Short-term wind process is normally assumed to be a Gaussian distribution, such as TurbSim, the widely used 3D wind field tool. Nowadays, newest researches indicate that non-Gaussian wind model is believed to be more accurate according to the field observation data. A new numerical method is proposed to generate non-Gaussian wind filed using translation process theory and spectral representation method. This study presents a comprehensive investigation on power production and blades fatigue damage of floating offshore wind turbines (FOWTs) to the non-Gaussian wind field.
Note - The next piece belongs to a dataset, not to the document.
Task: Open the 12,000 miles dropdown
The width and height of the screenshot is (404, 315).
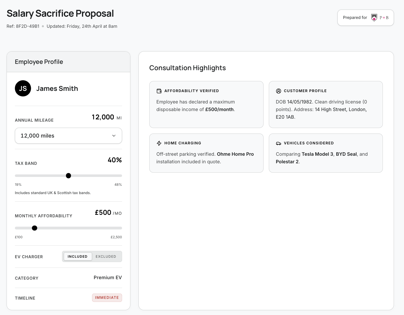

The comparisons of Gaussian and non-Gaussian simulation results indicate that the non-Gaussian wind fields will cost obviously worse power performance and severe fatigue damage of FOWTs.
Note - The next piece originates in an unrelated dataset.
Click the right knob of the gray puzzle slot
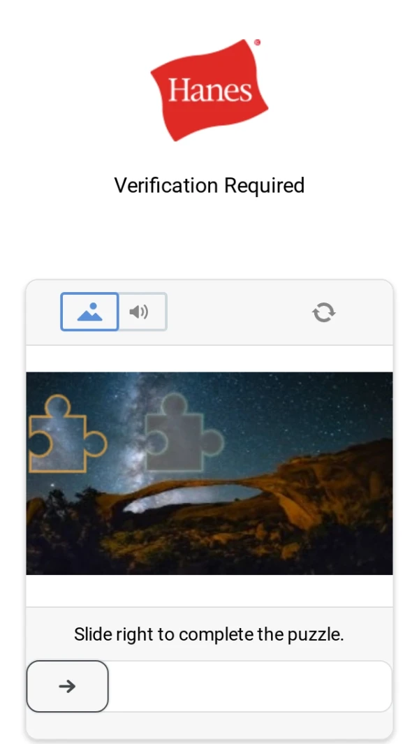pyautogui.click(x=212, y=442)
Floating offshore wind turbines (FOWTs), which are deployed in the nature ocean environment, are working under huge number of cyclic external loads. A typical wind turbine, during its 20 years life time, may experience more than 108 cycles loads with an approximately 30 rpm rotation speed and 4000 hours operation time per year (Manwell, et al, 2010). Capital expenditures for offshore wind developments are typically one and a half to two times more than for onshore developments (Watson, et al., 2005), and maintenance costs are likely to be 5–10 times higher than onshore (Van Bussel, & Zaaijer, 2001, March). Accurate estimation of fatigue damage is critical important to offshore wind industry.
Fatigue damage of FOWTs is the process in which an accumulation of damages is caused by a repeating environmental load of variable magnitude applied on their structures. Once sufficient damage is accumulated, fatigue fracture will initiate and propagate through the plasticized regions. Fatigue damage calculations and fatigue life predictions of offshore wind turbines are quite complicated.
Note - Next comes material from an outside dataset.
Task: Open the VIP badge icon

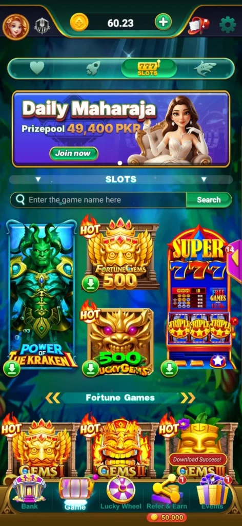Action: 42,26
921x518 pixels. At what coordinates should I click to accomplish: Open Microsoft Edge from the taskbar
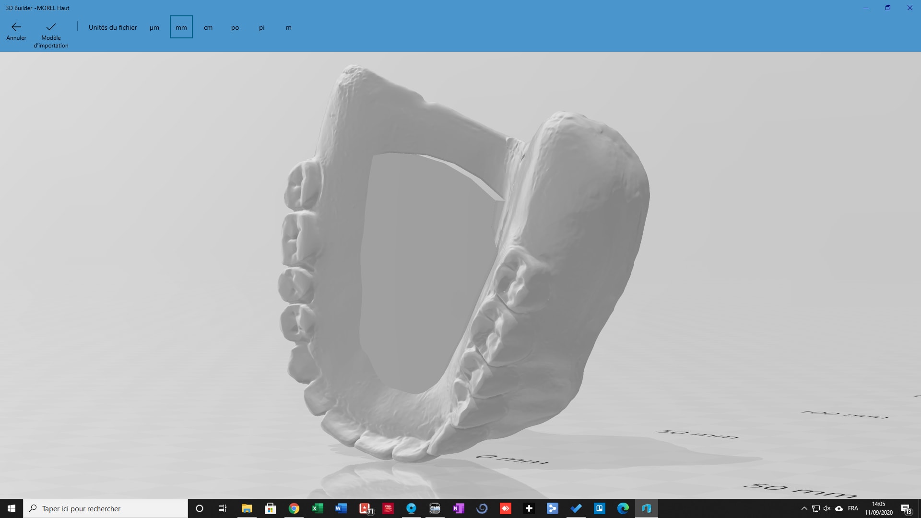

Fatigue life of a medium scale horizontal axis wind turbine system was estimated by using the well-known S–N damage equation with load spectrum confirmed with at least 20-30 years’ operating life (Kong, et al, 2006). Reliability-based calibration of a design code for wind-turbine rotor blades is developed considering the fatigue failure in flapwise bending (Ronold, et al, 2001). Hu use 10-min mean wind speed and 10-min turbulence intensity based on long-term wind speed distribution to simulate the random wind field and analyze the fatigue reliability of a composite wind turbine blades considering wind load uncertainty (Hu, et al, 2012). A stochastic approach is employed to develop a computer code in order to simulate wind flow with randomness in its nature on the blade and subsequently each load case is weighted by its rate of occurrence using a Weibull wind speed distribution (Shokrieh and Rafiee, 2006).